La stratégie de sécurité d'accès au code doit accorder l'autorisation RegistryPermission au code qui accède au Registre à l'aide de la classe Microsoft.Win32.Registry. Ce type d'autorisation peut être utilisé pour limiter l'accès au Registre à des clés et des sous-clés spécifiques et peut également contrôler les capacités du code à lire, écrire ou créer des clés de Registre et des valeurs nommées.

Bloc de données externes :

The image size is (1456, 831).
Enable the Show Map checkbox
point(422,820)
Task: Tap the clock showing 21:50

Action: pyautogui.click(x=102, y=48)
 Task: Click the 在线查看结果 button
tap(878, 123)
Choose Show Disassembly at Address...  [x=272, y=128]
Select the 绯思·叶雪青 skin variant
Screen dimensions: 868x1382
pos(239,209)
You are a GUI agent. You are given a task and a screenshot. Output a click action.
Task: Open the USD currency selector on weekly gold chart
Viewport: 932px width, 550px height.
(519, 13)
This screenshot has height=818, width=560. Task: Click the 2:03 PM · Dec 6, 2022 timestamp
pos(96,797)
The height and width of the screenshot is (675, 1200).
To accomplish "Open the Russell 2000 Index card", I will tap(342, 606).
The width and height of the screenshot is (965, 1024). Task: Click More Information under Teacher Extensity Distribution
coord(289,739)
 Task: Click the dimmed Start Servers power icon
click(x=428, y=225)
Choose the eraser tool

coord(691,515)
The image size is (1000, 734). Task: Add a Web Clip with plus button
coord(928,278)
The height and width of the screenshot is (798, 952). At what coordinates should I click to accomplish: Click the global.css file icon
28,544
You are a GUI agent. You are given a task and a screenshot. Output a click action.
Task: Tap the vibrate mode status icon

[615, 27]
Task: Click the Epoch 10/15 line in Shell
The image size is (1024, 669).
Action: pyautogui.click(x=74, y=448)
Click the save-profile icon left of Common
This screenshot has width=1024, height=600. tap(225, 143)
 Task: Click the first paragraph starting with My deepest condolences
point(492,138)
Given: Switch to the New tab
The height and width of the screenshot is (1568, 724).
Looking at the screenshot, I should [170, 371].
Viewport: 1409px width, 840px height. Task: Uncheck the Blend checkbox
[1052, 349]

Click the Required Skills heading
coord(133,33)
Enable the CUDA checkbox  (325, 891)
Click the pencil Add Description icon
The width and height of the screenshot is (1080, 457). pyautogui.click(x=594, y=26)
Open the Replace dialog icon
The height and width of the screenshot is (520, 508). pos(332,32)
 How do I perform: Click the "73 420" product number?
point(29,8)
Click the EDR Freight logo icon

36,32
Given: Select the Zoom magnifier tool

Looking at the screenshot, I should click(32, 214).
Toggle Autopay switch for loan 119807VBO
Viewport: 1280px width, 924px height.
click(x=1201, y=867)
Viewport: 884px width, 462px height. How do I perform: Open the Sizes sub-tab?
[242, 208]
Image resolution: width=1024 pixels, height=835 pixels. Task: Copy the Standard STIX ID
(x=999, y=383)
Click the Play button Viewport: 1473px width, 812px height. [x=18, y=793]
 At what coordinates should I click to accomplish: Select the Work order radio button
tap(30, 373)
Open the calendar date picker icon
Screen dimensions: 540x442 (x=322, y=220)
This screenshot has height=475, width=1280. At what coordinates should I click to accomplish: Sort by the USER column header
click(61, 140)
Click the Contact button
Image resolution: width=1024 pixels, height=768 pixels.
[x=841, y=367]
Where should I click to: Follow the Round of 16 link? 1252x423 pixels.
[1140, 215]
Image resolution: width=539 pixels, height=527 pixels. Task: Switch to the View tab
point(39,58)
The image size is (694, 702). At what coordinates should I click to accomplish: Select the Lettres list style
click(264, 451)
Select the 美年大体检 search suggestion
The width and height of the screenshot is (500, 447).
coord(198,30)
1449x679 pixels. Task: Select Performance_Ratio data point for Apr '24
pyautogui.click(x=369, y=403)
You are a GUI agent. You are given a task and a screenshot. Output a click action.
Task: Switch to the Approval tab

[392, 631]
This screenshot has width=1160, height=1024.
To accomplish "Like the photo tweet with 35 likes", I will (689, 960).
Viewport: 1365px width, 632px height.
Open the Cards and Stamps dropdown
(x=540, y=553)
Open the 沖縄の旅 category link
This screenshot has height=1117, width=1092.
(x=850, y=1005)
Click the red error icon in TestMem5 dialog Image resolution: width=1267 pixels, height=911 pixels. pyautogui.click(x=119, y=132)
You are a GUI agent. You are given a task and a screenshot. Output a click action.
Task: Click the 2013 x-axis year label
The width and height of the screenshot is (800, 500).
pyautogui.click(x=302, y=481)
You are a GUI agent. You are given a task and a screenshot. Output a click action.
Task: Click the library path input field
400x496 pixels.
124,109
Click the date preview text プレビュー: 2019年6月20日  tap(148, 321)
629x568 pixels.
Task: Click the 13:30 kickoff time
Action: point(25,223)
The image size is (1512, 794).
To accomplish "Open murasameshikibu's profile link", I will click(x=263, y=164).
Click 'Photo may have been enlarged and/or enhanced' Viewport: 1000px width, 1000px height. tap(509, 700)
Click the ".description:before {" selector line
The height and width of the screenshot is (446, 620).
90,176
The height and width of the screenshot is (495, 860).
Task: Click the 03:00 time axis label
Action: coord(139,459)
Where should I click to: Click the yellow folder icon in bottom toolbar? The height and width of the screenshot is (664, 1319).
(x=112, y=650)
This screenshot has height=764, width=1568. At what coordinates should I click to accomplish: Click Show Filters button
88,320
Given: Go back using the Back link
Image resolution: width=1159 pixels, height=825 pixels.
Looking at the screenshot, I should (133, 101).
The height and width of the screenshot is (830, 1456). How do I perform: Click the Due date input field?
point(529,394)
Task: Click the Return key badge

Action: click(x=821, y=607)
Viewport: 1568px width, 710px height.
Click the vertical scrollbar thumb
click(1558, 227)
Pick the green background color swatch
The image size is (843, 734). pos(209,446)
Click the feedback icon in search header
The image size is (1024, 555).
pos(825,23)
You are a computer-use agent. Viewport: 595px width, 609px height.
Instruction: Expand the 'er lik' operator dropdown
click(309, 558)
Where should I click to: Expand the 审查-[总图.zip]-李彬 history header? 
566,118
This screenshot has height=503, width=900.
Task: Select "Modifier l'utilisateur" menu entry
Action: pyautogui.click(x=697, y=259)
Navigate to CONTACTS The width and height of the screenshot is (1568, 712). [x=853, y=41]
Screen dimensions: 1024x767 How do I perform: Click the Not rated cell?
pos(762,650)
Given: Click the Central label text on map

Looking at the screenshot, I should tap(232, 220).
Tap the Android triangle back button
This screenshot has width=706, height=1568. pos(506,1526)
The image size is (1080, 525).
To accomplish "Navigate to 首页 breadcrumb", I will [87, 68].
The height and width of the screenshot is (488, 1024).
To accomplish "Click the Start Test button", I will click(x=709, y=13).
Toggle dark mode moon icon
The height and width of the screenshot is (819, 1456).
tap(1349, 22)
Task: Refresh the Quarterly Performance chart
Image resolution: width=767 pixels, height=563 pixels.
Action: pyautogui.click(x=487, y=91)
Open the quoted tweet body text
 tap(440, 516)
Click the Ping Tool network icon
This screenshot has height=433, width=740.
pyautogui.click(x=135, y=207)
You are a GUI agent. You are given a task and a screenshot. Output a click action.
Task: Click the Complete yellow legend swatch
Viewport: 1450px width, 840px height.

Restriction des accès au Registre

Pour limiter le code à lire les données de clés de Registre spécifiques, utilisez l'attribut RegistryPermissionAttribute avec SecurityAction.PermitOnly. L'attribut suivant garantit que le code ne peut être lu qu'à partir de la clé VotreApp (et les sous-clés) sous HKEY_LOCAL_MACHINE\SOFTWARE.

[RegistryPermissionAttribute(SecurityAction.PermitOnly,
                             Read=@"HKEY_LOCAL_MACHINE\SOFTWARE\VotreApp")]
public static string GetConfigurationData( string key, string namedValue )
{
  return (string)Registry.
                 LocalMachine.
                 OpenSubKey(key).
                 GetValue(namedValue);
}

Demande de RegistryPermission

Pour documenter les conditions d'autorisation requises pour votre code et veiller à ce que votre assembly ne se charge pas si la stratégie de sécurité d'accès au code lui accorde un accès au Registre insuffisant, ajoutez l'attribut RegistryPermissionAttribute au niveau assembly avec SecurityAction.RequestMinimum comme le montre l'exemple suivant :

[assembly: RegistryPermissionAttribute(SecurityAction.RequestMinimum,
                                   Read=@"HKEY_LOCAL_MACHINE\SOFTWARE\VotreApp")]

Haut de page

Accès aux données

Le fournisseur de données ADO.NET SQL Server prend en charge les appelants de confiance partielle. Les autres fournisseurs de données, y compris les fournisseurs de base de données OLE, Oracle et ODBC requièrent actuellement des appelants de confiance totale.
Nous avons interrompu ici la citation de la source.